→ **GOAL**:
Render the stretch of material from the line that contains "This screenshot has height=952, width=1270." through the line that contains "point(377,415)" as a two-column CSV headed text and answer. Give one row per entry, with each field quoted and its line breaks turned into spaces.

→ **MATERIAL FOR THIS TASK**:
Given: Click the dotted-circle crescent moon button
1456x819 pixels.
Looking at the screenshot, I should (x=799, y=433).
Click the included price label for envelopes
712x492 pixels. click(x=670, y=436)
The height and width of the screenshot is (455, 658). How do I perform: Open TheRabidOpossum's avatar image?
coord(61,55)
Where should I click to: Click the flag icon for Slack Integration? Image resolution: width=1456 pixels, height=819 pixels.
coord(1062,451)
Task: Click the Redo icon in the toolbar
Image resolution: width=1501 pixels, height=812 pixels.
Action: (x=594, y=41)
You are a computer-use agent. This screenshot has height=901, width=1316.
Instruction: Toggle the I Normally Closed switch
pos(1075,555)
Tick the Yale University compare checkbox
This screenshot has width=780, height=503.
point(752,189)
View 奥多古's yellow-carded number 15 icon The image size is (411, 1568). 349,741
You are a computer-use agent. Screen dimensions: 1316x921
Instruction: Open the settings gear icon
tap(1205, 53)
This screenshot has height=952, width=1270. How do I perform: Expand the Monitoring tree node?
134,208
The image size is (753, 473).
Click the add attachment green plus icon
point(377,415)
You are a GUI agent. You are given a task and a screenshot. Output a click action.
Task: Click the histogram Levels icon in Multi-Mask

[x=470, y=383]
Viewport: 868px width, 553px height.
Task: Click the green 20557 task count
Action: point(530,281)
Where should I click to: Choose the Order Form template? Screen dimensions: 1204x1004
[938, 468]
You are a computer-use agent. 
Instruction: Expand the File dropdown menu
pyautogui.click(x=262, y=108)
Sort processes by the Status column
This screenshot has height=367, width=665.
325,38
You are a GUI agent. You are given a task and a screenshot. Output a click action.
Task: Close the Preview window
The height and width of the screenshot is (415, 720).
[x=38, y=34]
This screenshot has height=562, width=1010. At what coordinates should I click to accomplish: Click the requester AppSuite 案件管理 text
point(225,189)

→ **THE OUTPUT**:
text,answer
"This screenshot has height=952, width=1270. How do I perform: Expand the Monitoring tree node?","134,208"
"The image size is (753, 473). Click the add attachment green plus icon","point(377,415)"